Deep venous thrombosis (DVT) in the lower extremities, typically involving the femoral, iliac, or popliteal veins, is the most frequent cause.
Because the lung receives blood from both the pulmonary and bronchial arteries, it is frequently clinically quiet.
The embolus typically shrinks on its own and is modest.
Only 10% of pulmonary embolisms (PEs) result in pulmonary infarction, which happens when a large or medium-sized artery is obstructed in individuals with pre-existing cardiac impairment.
The symptoms of pulmonary embolism (PE) includes:
- Shortness of breath
- Hemoptysis
- Pleuritic chest pain
- Pleural effusion
V/Q lung scan, short for lung or pulmonary ventilation (V) and perfusion (Q), shows mismatch and perfusion is abnormal.
On the other hand, a vascular filling defect in the lung is seen on spiral CT.
Doppler ultrasonography on the lower extremities can help identify deep vein thrombosis (DVT).
D-dimer is elevated in pulmonary embolism (PE).
Autopsy examination reveals a hemorrhagic, wedge-shaped infarct.
When both the left and right pulmonary arteries are significantly occluded by a massive saddle embolus, or when a large pulmonary artery is suddenly blocked, sudden mortality results.
An electromechanical dissociation causes death.

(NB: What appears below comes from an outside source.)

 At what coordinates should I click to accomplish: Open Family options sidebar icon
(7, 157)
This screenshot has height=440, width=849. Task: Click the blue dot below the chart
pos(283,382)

Chronic emboli that rearrange over time may cause pulmonary hypertension.
Systemic Embolism
Thromboembolism is typically the cause of systemic embolism, which most frequently develops in the left heart.
It is a critical side effect of classical orthotopic heart transplantation.
Systemic emboli travels through the systemic circulation to obstruct blood flow to organs, most frequently the lower limbs.